Wednesday, January 23, 2013

ADRIENNE AND THE 1906 RACE RIOT

Booker T. Washington
September 22 - 24, 1906 - A Race Riot took place in  Atlanta. Mobs of whites killed dozens of blacks. Race relations were already especially testy and when Atlanta newspapers reported alleged assaults by black men on white women, everything came to a head. Though unsubstantiated, the inflammatory newspaper accounts resulted a mob of white men and boys. They went down Decatur Street, Pryor Street, Central Avenue, and throughout the main business district, attacking hundreds of blacks and their businesses. One such business was the barbershop of Adrienne Herndon's husband, Alonzo. The mob also descended on streetcars and trolley cars.  

On September 24, a group of heavily armed blacks held a meeting near downtown Atlanta where Clark College (now Clark Atlanta U) and Gammon Seminary were then located. When police found out about the meeting, they raided it. There was a shootout and an officer was killed.

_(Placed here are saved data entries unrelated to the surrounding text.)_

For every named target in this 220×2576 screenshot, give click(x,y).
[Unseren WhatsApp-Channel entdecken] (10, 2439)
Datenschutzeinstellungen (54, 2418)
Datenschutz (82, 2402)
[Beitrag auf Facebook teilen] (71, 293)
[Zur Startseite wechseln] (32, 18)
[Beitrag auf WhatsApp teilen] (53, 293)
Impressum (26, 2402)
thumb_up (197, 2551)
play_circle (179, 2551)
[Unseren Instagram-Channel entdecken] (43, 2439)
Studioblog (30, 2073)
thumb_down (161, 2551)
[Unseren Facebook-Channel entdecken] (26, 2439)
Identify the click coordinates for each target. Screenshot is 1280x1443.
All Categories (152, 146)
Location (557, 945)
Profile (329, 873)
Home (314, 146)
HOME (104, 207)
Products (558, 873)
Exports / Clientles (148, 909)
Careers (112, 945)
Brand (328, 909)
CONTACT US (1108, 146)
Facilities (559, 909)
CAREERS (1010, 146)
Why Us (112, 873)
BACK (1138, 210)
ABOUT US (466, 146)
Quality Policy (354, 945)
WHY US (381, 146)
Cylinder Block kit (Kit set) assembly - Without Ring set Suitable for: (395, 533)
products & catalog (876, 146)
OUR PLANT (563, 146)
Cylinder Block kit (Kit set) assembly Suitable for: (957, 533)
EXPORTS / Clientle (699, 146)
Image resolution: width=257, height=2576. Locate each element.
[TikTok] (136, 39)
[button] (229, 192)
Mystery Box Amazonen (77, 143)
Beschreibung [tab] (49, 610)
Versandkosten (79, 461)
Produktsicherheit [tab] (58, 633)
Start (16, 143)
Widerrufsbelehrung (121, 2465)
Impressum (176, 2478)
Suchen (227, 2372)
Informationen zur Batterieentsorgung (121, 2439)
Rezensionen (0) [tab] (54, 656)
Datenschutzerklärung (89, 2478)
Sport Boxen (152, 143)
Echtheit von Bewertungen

Three companies of armed militia were dispensed to the area to seize weapons and more than 250 black men were arrested.

The riot weakened support of  Booker T. Washington's accommodationist tactics for addressing race relations and it fueled the aggressive strategies of Adrienne's colleague and friend, W.E. B. DuBois. After the riot, DuBois' thoughts were captured in his poem "The Litany of Atlanta." A few months later as spring approached, Adrienne penned her perspectives in a letter to Booker T. Washington. He had invited her to be featured among certain other Black women in a magazine article. She refused to participate and instead wrote a letter declining his invitation:

Atlanta Feb 12 1907

My dear Mr. Washington:  Last year we broke up our home, took our little son to Philadelphia, put him in school there and since my return we have been occupying rooms in the Univ. dormitory.
The house we occupied for ten years was Dr. Bumstead's home so that I feel we have never had a real home.
The riot and the unsettled conditions here make us feel that we can never hope to have one in this ungodly section.  Sometimes I
doubt if there is any spot in this country where one with Negro blood can plant a home free from prejudice scorn & molestation.
The sanctity of the Negro home is to the majority (the vast majority) of the white race a thing unrecgonized.
I thank you for the honor you confer upon me by selecting me among the women for your magazine article.
I appreciate it most highly, but I have come to feel that I should like to hide form the eyes of the white man, or any rate the Southern
white man the things, I, as a Negro woman hold most sacred for fear they pause & look to jeer and ridicule.
You'll say I am growing pessimistic.  Perhaps so, I was born and reared in Ga you know and I live in Atlanta.
My kind regards to Mrs. Washington and my best wishes for the success of your great work there.  Gratefully yours,
                                    Adrienne McNeil Herndon

Adrienne Herndon was an influential and important African-American woman. She used her command of the dramatic arts to educate others, exemplify excellence, and for social upliftment. Her name and contributions belong alongside other historical figures that are well-known. Her life story must be told, written about, and shown in the history of which she was a viable part.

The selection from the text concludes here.